[What the exercise asks]
Return the records in full, with every character preserved.

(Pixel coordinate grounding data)
⟨

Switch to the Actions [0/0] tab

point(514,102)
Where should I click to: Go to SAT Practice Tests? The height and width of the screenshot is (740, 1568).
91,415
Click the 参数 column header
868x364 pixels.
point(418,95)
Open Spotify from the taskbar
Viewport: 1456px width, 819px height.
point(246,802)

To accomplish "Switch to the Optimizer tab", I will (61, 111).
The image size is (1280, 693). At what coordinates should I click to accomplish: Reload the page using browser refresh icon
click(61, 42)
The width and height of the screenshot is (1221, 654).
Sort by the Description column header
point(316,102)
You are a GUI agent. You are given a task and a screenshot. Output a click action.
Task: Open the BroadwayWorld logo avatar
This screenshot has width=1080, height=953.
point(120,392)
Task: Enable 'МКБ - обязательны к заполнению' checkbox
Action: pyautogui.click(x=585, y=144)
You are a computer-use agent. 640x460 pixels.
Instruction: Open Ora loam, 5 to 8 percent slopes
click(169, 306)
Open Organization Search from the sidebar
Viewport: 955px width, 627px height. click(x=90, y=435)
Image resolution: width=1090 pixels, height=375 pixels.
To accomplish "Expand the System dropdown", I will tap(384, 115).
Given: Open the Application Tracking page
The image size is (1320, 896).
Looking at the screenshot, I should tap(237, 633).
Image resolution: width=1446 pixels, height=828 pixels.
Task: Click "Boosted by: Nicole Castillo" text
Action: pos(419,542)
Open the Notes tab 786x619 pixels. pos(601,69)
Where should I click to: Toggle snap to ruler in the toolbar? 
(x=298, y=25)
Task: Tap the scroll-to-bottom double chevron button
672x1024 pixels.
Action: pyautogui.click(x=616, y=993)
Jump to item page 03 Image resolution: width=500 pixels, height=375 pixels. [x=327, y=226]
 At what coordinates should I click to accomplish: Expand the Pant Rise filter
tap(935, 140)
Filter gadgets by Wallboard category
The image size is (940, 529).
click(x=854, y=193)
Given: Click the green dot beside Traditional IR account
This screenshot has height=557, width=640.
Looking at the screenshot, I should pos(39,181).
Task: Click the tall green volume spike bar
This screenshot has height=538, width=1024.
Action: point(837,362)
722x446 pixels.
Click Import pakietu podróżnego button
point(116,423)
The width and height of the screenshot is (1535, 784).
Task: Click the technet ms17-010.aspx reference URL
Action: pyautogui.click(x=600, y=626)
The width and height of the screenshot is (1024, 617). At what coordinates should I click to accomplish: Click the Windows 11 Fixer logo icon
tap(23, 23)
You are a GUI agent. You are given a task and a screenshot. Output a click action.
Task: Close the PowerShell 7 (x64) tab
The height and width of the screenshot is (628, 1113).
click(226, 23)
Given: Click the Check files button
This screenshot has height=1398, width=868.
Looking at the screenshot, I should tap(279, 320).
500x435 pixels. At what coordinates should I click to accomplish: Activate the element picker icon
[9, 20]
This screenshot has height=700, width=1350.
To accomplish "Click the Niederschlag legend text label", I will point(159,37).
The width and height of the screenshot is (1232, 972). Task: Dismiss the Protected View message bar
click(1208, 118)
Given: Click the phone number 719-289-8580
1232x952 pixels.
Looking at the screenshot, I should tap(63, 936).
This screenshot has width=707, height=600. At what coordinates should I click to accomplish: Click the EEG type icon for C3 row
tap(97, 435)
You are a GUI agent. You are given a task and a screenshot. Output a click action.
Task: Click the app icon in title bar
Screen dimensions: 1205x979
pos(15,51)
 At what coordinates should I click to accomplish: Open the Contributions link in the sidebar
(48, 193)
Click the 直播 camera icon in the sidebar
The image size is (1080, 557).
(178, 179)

⟩

[The completed task]
Switch to the Actions [0/0] tab

point(514,102)
Where should I click to: Go to SAT Practice Tests? The height and width of the screenshot is (740, 1568).
91,415
Click the 参数 column header
868x364 pixels.
point(418,95)
Open Spotify from the taskbar
Viewport: 1456px width, 819px height.
point(246,802)

To accomplish "Switch to the Optimizer tab", I will (61, 111).
The image size is (1280, 693). At what coordinates should I click to accomplish: Reload the page using browser refresh icon
click(61, 42)
The width and height of the screenshot is (1221, 654).
Sort by the Description column header
point(316,102)
You are a GUI agent. You are given a task and a screenshot. Output a click action.
Task: Open the BroadwayWorld logo avatar
This screenshot has width=1080, height=953.
point(120,392)
Task: Enable 'МКБ - обязательны к заполнению' checkbox
Action: pyautogui.click(x=585, y=144)
You are a computer-use agent. 640x460 pixels.
Instruction: Open Ora loam, 5 to 8 percent slopes
click(169, 306)
Open Organization Search from the sidebar
Viewport: 955px width, 627px height. click(x=90, y=435)
Image resolution: width=1090 pixels, height=375 pixels.
To accomplish "Expand the System dropdown", I will tap(384, 115).
Given: Open the Application Tracking page
The image size is (1320, 896).
Looking at the screenshot, I should tap(237, 633).
Image resolution: width=1446 pixels, height=828 pixels.
Task: Click "Boosted by: Nicole Castillo" text
Action: pos(419,542)
Open the Notes tab 786x619 pixels. pos(601,69)
Where should I click to: Toggle snap to ruler in the toolbar? 
(x=298, y=25)
Task: Tap the scroll-to-bottom double chevron button
672x1024 pixels.
Action: pyautogui.click(x=616, y=993)
Jump to item page 03 Image resolution: width=500 pixels, height=375 pixels. [x=327, y=226]
 At what coordinates should I click to accomplish: Expand the Pant Rise filter
tap(935, 140)
Filter gadgets by Wallboard category
The image size is (940, 529).
click(x=854, y=193)
Given: Click the green dot beside Traditional IR account
This screenshot has height=557, width=640.
Looking at the screenshot, I should pos(39,181).
Task: Click the tall green volume spike bar
This screenshot has height=538, width=1024.
Action: point(837,362)
722x446 pixels.
Click Import pakietu podróżnego button
point(116,423)
The width and height of the screenshot is (1535, 784).
Task: Click the technet ms17-010.aspx reference URL
Action: pyautogui.click(x=600, y=626)
The width and height of the screenshot is (1024, 617). At what coordinates should I click to accomplish: Click the Windows 11 Fixer logo icon
tap(23, 23)
You are a GUI agent. You are given a task and a screenshot. Output a click action.
Task: Close the PowerShell 7 (x64) tab
The height and width of the screenshot is (628, 1113).
click(226, 23)
Given: Click the Check files button
This screenshot has height=1398, width=868.
Looking at the screenshot, I should tap(279, 320).
500x435 pixels. At what coordinates should I click to accomplish: Activate the element picker icon
[9, 20]
This screenshot has height=700, width=1350.
To accomplish "Click the Niederschlag legend text label", I will point(159,37).
The width and height of the screenshot is (1232, 972). Task: Dismiss the Protected View message bar
click(1208, 118)
Given: Click the phone number 719-289-8580
1232x952 pixels.
Looking at the screenshot, I should tap(63, 936).
This screenshot has width=707, height=600. At what coordinates should I click to accomplish: Click the EEG type icon for C3 row
tap(97, 435)
You are a GUI agent. You are given a task and a screenshot. Output a click action.
Task: Click the app icon in title bar
Screen dimensions: 1205x979
pos(15,51)
 At what coordinates should I click to accomplish: Open the Contributions link in the sidebar
(48, 193)
Click the 直播 camera icon in the sidebar
The image size is (1080, 557).
(178, 179)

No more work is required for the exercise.